(Beginning of Given entries)

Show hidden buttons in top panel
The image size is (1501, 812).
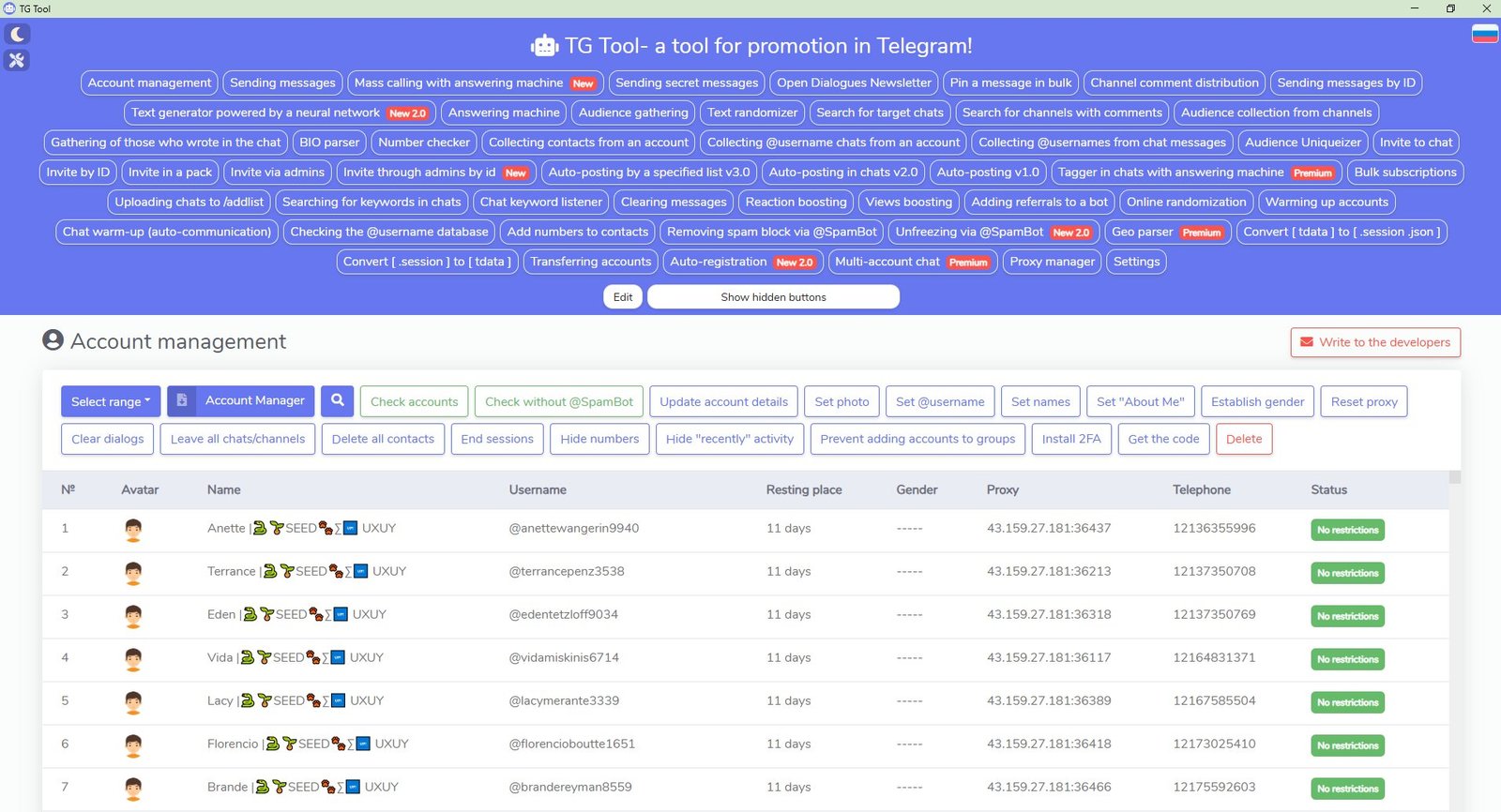pos(773,297)
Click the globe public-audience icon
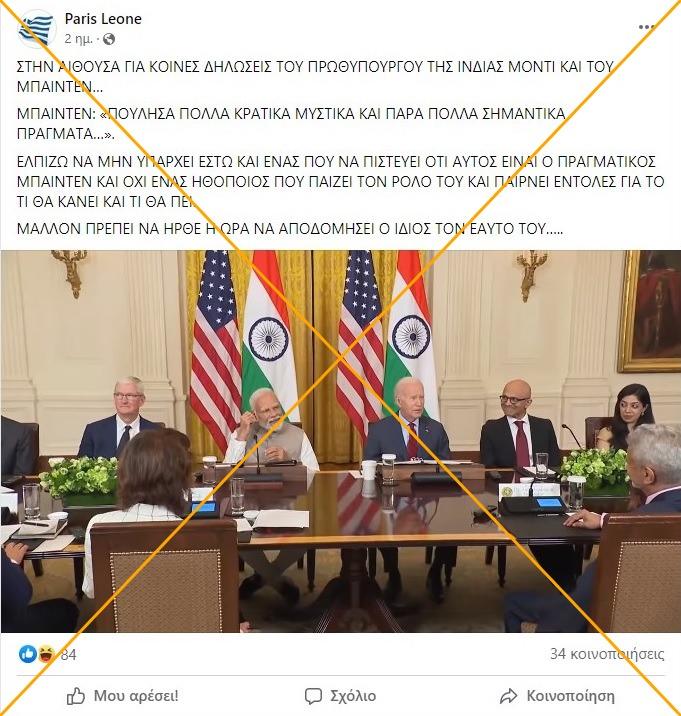This screenshot has height=716, width=681. pyautogui.click(x=109, y=39)
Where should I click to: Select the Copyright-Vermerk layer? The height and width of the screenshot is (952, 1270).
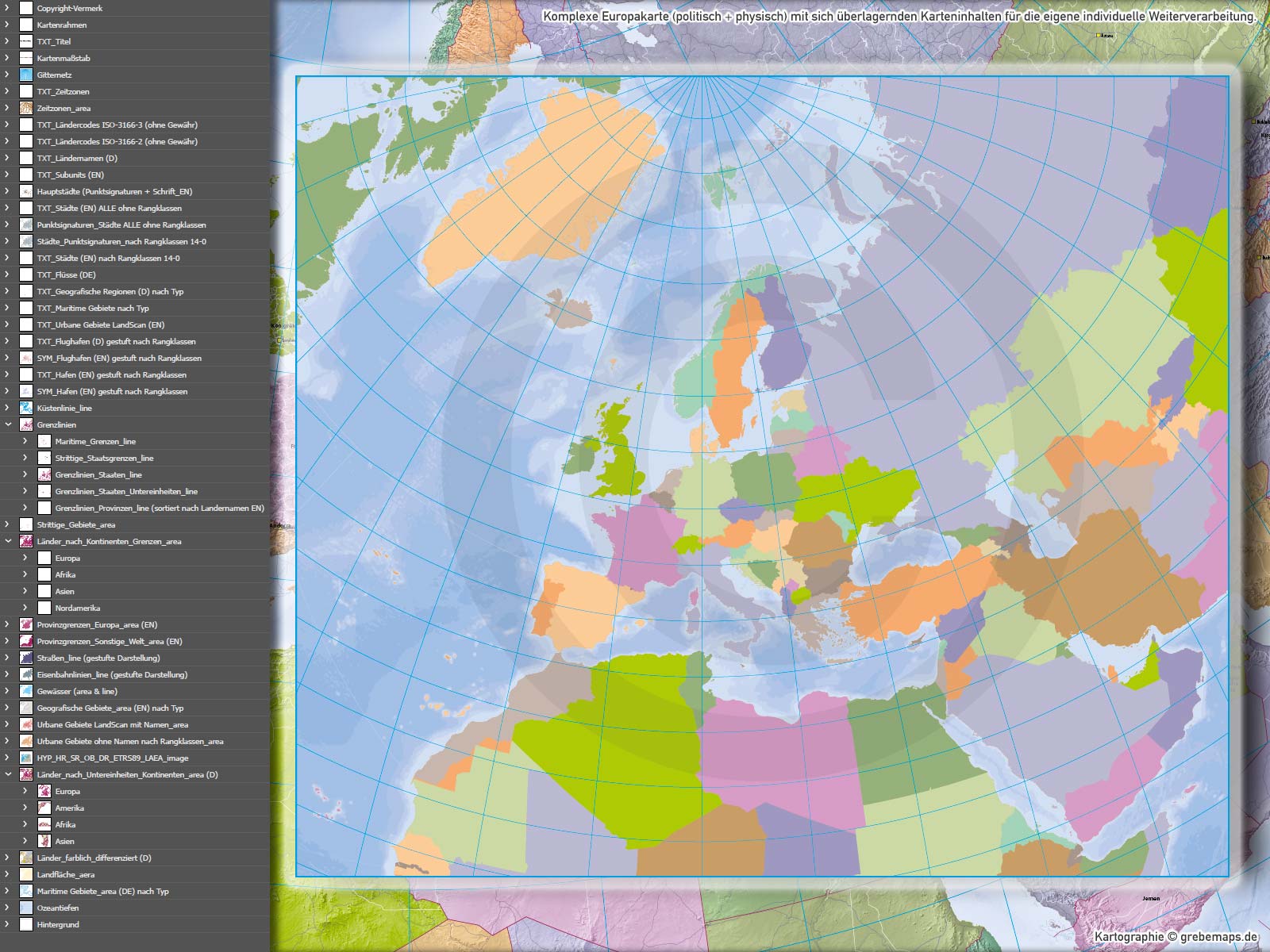coord(70,8)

(End of Given entries)

=== Work instructions ===
Each line from the one holding "Where should I" to the end of the records above must be copied exactly; the pictures must not be copied.

=== Your solution ===
Where should I click to: Select the Copyright-Vermerk layer? The height and width of the screenshot is (952, 1270).
coord(70,8)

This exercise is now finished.